● **PROBLEM DETAILS**: Could you reproduce the data below line for line, omitting the pictures?

****************************************

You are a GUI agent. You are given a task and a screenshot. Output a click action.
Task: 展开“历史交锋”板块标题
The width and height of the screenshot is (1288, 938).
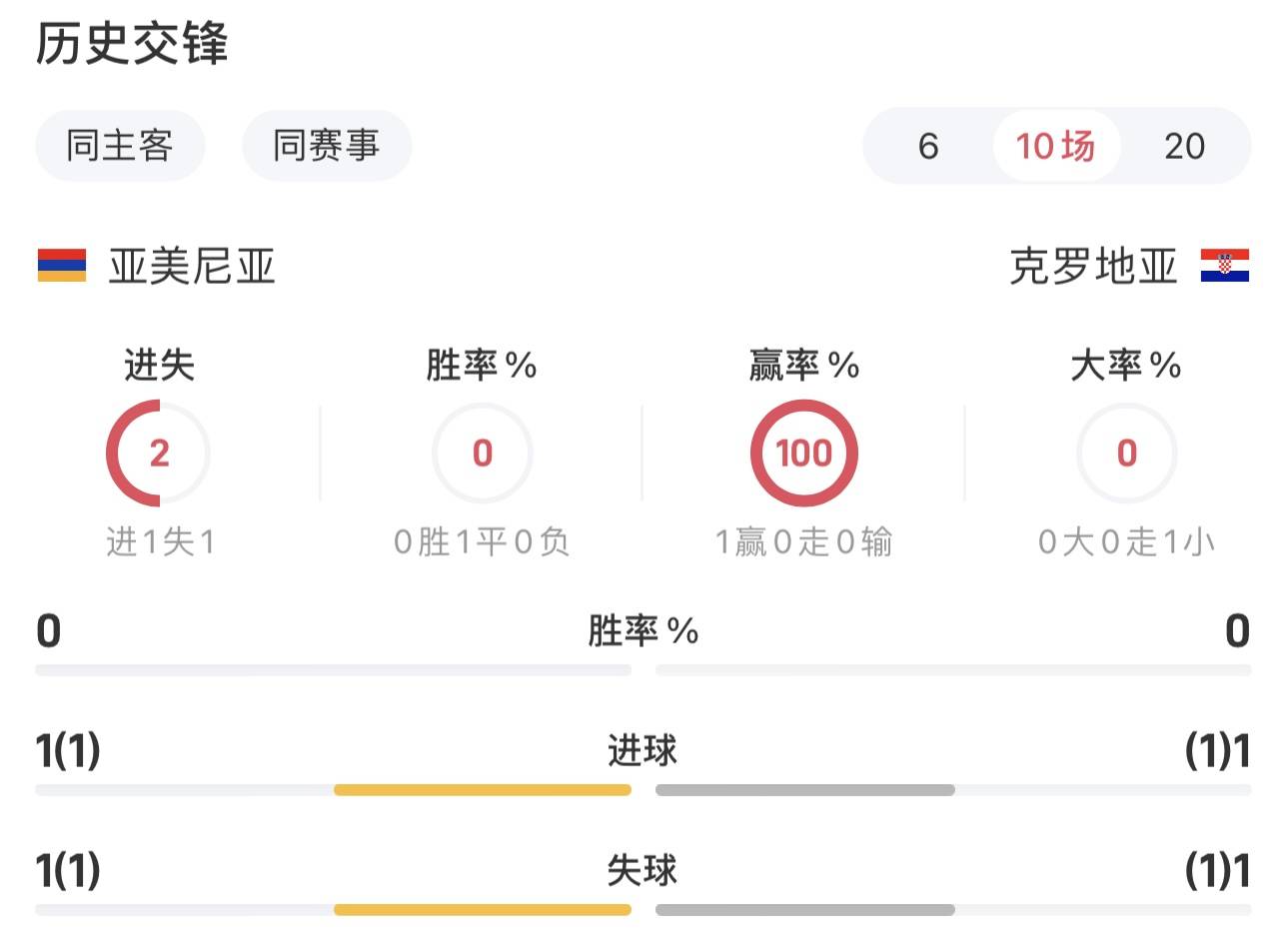[x=131, y=44]
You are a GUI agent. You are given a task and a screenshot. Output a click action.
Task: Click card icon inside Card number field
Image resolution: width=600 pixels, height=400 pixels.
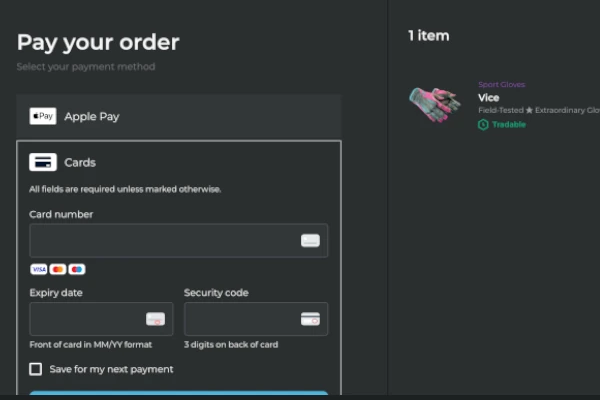tap(310, 241)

****************************************

● **EXERCISE RESULT**:
You are a GUI agent. You are given a task and a screenshot. Output a click action.
Task: 展开“历史交锋”板块标题
The width and height of the screenshot is (1288, 938).
[x=131, y=44]
You are a GUI agent. You are given a task and a screenshot. Output a click action.
Task: Click card icon inside Card number field
Image resolution: width=600 pixels, height=400 pixels.
tap(310, 241)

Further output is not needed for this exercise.